The sudden death of town character Barclay Riddiford left a gaping hole in the lives of those who knew, loved and respected him last spring.
But devoted friends and faithful customers have once again placed him at the heart of the community he cherished by unveiling a bench in his honour at the Mundy Playing Fields.
His passing was a shock to all, not least to his 'neighbour' Dave Boulter, the manager of the Knot of Rope, who determined to find a way to pay homage to the late father-of-two and owner of L.E Riddiford.
Hoping to raise enough for a small memorial and token for his family, he placed a collection jar in the pub inviting patrons to drop in a few coins.
Donations immediately poured in, reaching £260 within days, and Mr Boulter along with the Riddifords opted to erect a bench at the busy playing fields.
He said: “The bench cost £370 so we added the rest. I have known him since I was a kid. I spoke to him many a night. He is greatly missed.
“We were not sure what we were doing in the beginning but the money started flying in.

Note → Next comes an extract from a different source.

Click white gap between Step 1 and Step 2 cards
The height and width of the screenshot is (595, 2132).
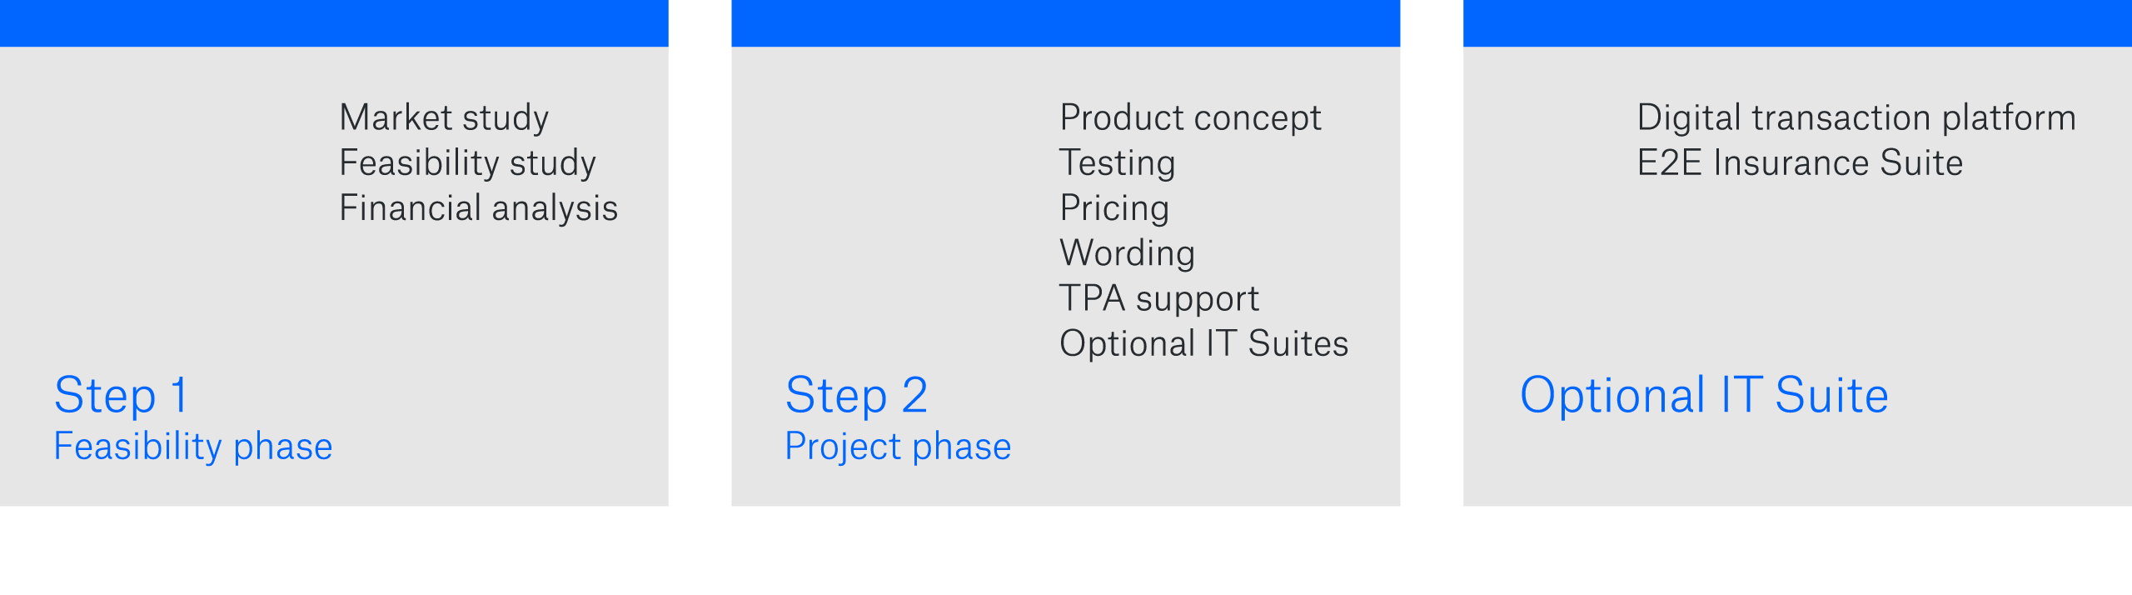pos(700,250)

We thought a bench was a good idea.”
Bar manager Joseph Boyd added: “We pop down to get bits and bobs from the shop. When we finish at 2.30am at the weekend that’s when we would go to the shop after work and chat to him. Barclay would always be there.

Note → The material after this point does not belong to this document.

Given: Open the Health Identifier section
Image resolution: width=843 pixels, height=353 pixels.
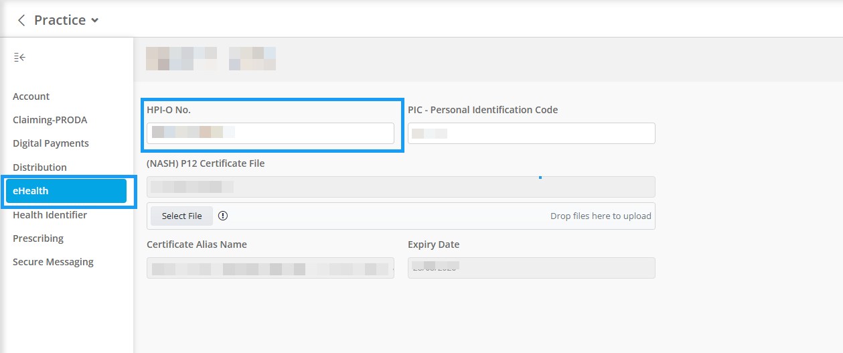Looking at the screenshot, I should click(x=50, y=214).
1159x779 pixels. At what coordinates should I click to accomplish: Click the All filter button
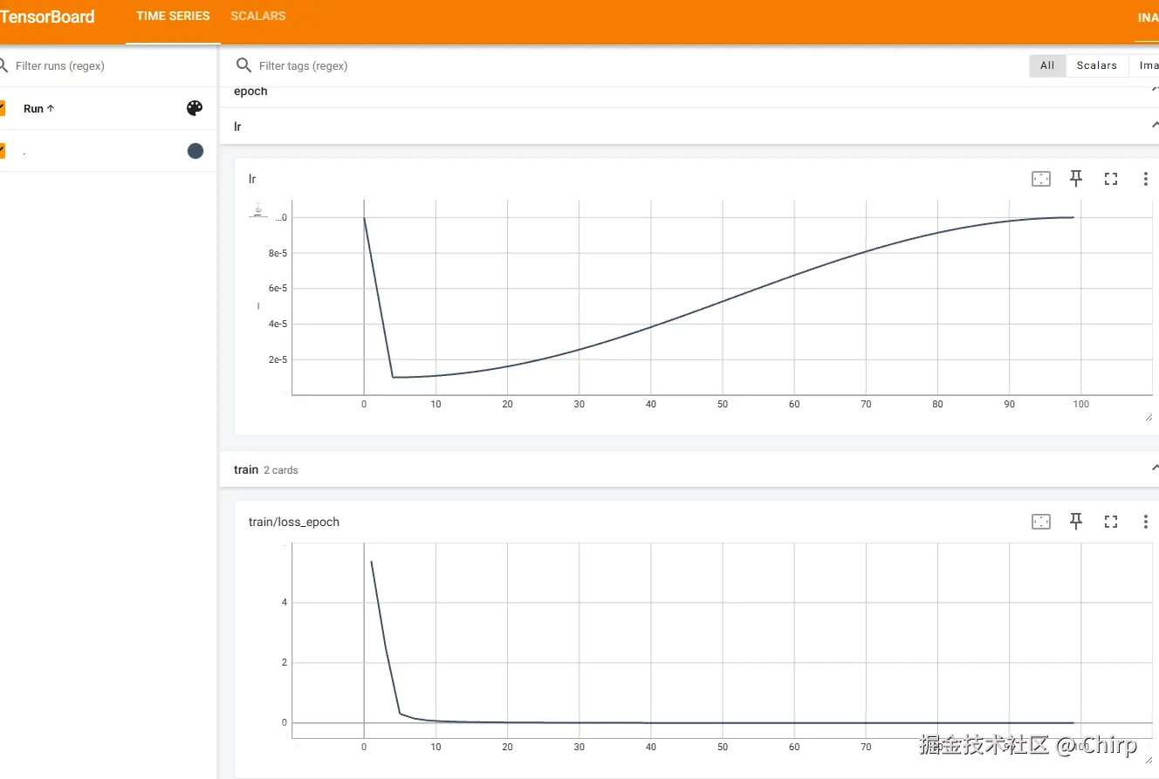1047,65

“We put the bench at the Mundy Playing Fields because of the community aspect. He was a big part of the community. That’s one way to keep his memory alive.”
Barclay suffered a heart attack in the early hours of Saturday, April 13 and died shortly afterwards.

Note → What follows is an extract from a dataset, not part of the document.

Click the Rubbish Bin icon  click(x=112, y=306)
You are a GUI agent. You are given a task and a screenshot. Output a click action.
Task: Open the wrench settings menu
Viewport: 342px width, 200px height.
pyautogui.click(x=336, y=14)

Around 500 townspeople and shop owners attended his funeral at St Mary's Church.
He officially took over the family business in 1983, having worked at the grocery store for most of his life and introduced the popular late-night opening hours, which earned him the nickname Mr Open All Hours.
Barclay’s grandson Oliver, who now runs L.E Riddiford with his father John, told the Gazette: “Customers were very generous and it showed what people thought of granddad.
“It was nice to know how much they liked him and nice of them to give money in memory of him.”